Dopo Mediaset, anche la capogruppo Fininvest ha fatto causa ai francesi di Vivendi chiedendo i danni per il mancato rispetto del contratto sulla vendita di Premium sottoscritto l’8 aprile. La holding della famiglia Berlusconi, a cui fa capo il 34,7% del Biscione, vuole dal gruppo di Vincent Bollorè 570 milioni di euro. Lo si legge in una nota in cui il gruppo annuncia di aver depositato presso il Tribunale di Milano un atto di citazione per ottenere che a Vivendi “venga ordinato di dare pieno adempimento al patto parasociale allegato al contratto firmato con Mediaset”.

Nel frattempo Fininvest ritiene appunto di aver diritto al “risarcimento dei gravi danni già subiti”, che “ammontano ad una cifra non inferiore a 570 milioni di euro, correlati fra l’altro alla diminuzione di valore delle azioni Mediaset in conseguenza dell’accaduto, al mancato apprezzamento delle stesse ove si fosse dato corso all’esecuzione del contratto, nonché all’evidentissimo danno di immagine“. La richiesta si somma a quella già avanzata da Mediaset, pari a 50 milioni di euro “per ogni mese di ritardo nell’adempimento da parte di Vivendi a partire dal 25 luglio”.

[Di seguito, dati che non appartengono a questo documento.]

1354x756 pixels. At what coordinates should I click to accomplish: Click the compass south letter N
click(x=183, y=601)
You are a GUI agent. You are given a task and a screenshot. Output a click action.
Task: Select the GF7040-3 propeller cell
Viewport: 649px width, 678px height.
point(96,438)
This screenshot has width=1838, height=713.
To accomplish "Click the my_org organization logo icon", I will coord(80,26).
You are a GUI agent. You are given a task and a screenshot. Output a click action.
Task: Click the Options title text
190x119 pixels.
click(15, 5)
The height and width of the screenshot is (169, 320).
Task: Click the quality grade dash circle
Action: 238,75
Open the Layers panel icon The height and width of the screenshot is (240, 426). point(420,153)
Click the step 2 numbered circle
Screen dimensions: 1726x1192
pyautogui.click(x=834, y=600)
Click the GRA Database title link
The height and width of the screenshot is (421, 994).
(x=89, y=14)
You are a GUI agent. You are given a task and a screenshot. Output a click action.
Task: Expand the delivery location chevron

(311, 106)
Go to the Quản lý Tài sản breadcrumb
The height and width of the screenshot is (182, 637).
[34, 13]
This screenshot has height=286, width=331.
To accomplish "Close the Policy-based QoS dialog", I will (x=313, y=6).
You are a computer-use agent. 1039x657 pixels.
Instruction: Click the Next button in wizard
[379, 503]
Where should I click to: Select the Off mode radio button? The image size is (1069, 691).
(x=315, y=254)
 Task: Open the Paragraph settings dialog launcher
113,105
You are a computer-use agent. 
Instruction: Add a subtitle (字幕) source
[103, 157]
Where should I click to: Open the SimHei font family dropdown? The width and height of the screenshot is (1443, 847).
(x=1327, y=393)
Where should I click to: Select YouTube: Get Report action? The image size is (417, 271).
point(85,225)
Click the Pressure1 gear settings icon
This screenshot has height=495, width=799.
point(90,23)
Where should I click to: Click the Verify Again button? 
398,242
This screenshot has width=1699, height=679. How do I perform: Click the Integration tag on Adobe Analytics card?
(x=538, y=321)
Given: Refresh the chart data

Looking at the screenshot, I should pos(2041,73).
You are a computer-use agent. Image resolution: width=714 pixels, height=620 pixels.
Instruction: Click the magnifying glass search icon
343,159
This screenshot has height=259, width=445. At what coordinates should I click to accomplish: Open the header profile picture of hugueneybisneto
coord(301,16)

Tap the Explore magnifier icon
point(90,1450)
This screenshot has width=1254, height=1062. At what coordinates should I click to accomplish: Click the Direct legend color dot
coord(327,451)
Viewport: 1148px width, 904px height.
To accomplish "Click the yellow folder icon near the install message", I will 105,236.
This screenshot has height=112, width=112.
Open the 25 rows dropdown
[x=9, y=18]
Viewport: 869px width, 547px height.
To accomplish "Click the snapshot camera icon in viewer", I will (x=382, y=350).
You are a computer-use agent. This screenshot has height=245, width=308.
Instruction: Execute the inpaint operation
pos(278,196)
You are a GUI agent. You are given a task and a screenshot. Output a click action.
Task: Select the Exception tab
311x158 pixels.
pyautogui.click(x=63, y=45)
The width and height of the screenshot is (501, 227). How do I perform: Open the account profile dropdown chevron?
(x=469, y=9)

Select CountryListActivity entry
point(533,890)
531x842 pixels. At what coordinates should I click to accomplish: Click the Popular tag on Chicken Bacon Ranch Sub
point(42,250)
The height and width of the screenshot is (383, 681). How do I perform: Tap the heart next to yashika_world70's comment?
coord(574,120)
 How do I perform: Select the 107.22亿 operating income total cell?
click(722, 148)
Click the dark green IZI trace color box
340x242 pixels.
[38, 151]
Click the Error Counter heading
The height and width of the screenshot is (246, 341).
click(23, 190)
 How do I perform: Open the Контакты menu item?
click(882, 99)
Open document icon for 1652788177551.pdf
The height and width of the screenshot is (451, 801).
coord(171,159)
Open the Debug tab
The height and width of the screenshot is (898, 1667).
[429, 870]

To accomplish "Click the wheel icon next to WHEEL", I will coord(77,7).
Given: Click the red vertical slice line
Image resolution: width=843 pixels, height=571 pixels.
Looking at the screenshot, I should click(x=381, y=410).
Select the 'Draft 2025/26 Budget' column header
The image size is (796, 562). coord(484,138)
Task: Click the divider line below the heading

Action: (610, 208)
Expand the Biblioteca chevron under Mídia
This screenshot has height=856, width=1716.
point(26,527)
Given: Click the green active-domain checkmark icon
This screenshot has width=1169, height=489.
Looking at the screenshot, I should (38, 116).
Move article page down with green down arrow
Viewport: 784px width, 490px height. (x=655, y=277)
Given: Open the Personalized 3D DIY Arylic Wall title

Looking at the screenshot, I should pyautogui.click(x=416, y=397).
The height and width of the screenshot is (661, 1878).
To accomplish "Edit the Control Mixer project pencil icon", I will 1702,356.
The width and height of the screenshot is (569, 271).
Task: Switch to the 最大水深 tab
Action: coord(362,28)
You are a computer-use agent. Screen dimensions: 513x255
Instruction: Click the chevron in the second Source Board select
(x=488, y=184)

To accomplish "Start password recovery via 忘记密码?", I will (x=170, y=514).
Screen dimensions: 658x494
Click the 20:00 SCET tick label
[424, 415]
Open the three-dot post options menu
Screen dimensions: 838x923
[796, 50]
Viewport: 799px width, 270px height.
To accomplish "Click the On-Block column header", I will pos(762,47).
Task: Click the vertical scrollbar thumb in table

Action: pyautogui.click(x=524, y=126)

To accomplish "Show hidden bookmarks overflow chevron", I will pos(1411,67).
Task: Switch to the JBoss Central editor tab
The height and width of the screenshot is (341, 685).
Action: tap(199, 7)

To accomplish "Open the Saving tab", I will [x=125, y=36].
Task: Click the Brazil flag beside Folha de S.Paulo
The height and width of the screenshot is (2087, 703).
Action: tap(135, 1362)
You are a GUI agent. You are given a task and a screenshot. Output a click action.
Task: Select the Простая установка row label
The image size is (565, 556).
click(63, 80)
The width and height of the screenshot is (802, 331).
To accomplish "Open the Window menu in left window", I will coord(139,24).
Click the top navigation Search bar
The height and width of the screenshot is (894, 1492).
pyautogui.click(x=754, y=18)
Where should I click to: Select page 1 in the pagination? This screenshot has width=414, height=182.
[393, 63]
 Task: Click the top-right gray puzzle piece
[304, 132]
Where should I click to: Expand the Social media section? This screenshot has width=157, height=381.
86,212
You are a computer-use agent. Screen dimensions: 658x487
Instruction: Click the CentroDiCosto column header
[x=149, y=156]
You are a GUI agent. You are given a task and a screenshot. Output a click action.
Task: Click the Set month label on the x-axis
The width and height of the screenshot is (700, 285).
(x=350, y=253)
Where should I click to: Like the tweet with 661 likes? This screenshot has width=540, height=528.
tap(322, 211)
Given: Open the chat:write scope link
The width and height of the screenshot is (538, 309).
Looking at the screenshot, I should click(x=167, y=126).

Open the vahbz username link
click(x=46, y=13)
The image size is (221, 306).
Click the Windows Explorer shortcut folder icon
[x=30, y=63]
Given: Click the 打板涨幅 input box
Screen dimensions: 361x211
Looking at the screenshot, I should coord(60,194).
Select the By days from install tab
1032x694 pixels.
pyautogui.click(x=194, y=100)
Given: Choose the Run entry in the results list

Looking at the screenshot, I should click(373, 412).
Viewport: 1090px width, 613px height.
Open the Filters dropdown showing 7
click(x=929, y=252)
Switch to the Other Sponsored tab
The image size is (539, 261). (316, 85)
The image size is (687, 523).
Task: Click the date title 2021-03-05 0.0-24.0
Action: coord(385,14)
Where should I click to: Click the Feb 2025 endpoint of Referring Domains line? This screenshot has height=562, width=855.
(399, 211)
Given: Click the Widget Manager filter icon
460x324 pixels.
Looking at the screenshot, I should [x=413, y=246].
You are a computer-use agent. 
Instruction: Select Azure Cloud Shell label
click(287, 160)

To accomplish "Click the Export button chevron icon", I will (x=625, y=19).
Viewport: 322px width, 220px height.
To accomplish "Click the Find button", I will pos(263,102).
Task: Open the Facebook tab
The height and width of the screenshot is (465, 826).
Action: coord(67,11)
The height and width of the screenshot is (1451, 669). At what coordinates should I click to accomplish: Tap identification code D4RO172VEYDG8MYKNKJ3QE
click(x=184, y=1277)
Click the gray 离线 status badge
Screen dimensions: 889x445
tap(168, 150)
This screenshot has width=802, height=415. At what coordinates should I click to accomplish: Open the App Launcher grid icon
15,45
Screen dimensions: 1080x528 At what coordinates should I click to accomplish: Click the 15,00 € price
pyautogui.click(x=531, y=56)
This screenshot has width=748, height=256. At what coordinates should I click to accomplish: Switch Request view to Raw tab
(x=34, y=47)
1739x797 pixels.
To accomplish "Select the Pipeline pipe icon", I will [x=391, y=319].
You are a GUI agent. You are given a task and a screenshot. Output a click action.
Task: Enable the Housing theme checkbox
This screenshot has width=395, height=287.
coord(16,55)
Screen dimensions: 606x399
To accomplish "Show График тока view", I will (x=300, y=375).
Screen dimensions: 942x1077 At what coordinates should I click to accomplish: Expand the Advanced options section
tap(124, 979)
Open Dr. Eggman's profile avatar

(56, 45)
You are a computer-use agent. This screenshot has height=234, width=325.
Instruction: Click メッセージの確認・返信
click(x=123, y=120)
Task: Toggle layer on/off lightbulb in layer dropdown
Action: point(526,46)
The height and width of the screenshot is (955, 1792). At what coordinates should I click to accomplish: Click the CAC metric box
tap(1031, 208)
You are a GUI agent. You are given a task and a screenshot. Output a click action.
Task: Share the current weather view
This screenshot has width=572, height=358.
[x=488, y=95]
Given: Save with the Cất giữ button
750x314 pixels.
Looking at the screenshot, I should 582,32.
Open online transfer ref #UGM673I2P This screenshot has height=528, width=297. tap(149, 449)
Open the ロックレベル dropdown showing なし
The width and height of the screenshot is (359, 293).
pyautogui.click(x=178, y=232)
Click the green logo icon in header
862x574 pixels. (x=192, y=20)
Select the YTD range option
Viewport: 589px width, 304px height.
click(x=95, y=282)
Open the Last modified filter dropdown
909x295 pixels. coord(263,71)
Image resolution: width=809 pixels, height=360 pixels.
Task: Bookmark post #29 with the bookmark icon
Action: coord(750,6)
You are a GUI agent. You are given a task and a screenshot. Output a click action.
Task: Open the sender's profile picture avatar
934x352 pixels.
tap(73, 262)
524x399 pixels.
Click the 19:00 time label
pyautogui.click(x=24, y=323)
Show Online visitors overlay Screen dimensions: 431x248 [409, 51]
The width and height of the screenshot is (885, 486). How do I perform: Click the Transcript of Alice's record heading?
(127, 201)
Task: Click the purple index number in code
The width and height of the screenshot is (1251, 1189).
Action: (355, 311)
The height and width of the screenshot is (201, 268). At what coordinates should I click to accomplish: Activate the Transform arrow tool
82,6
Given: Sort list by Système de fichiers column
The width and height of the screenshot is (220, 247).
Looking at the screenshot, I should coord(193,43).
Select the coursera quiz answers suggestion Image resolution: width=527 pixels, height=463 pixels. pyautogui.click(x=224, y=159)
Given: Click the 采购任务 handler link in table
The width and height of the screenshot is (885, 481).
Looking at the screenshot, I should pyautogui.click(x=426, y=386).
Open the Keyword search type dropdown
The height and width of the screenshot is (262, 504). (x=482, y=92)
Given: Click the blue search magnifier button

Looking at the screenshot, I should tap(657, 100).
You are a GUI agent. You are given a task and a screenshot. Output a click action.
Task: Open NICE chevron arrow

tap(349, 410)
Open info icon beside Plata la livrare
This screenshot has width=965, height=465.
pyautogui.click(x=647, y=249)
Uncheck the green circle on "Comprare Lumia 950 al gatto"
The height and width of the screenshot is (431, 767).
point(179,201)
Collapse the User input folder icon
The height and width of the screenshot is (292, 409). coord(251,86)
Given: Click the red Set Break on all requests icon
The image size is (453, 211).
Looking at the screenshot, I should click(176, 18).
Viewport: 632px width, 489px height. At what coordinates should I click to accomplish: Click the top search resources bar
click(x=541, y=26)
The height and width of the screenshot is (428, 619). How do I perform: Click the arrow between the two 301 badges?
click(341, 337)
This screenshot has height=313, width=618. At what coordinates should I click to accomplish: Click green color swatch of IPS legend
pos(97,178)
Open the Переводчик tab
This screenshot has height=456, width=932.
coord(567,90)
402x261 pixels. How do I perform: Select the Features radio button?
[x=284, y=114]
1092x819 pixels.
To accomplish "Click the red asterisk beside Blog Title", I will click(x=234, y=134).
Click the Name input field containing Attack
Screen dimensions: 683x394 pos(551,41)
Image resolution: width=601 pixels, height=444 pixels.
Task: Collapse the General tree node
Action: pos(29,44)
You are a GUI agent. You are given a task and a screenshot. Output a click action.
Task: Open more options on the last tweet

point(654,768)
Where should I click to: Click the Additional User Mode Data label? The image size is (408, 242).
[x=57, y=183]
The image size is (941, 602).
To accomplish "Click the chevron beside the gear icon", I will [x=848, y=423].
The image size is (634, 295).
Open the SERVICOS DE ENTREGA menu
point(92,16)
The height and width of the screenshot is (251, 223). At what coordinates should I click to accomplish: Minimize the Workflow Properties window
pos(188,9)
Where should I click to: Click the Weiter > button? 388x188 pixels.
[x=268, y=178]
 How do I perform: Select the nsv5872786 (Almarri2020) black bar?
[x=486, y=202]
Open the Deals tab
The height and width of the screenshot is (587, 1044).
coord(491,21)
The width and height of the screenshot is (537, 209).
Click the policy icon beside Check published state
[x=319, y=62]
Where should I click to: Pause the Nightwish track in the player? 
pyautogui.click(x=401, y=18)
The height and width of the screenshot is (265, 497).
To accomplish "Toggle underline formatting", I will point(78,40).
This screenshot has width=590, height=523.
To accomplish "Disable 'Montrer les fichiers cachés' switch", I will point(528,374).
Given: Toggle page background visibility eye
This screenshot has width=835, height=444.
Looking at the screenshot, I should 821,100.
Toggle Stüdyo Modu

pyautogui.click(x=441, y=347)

L’intesa di aprile prevedeva che il 3,5% di Cologno venisse scambiato con la stessa quota di Vivendi e che la differenza di prezzo fosse compensata da 100% della pay tv Mediaset Premium. Il 26 luglio il finanziere bretone, che è anche socio di maggioranza di Telecom Italia, ha però fatto sapere di non avere intenzione di rispettare gli impegni e ha messo sul piatto una nuova proposta: invece del 100% di Premium vuole come contropartita un prestito convertendo che gli permetta di arrivare a detenere in 3 anni circa il 15% del capitale di Mediaset. Cologno Monzese l’ha respinta al mittente e ha subito annunciato azioni legali.

Ad aprile il titolo Mediaset quotava 3,5 euro ed è arrivato a toccare un massimo di 4,07 euro a maggio. Il 26 luglio il titolo ha ritracciato ed è tornato sulla soglia dei 3 euro mentre ad agosto ha toccato i minimi degli ultimi due anni, a 2,59 euro.

Ora si attende la risposta di Vivendi, che giovedì riunisce il suo consiglio di amministrazione sui conti del secondo trimestre ma, è plausibile, avrà sul tavolo anche il dossier Premium. Secondo indiscrezioni l’amministratore delegato Arnaud de Puyfontaine, lo stesso che l’1 agosto ha definito la pay tv “una Panda che ci avevano detto essere una Ferrari”, potrebbe chiamare in aiuto un fondo che, entrando nella partita almeno in una prima fase, ne acquisirebbe una quota di minoranza.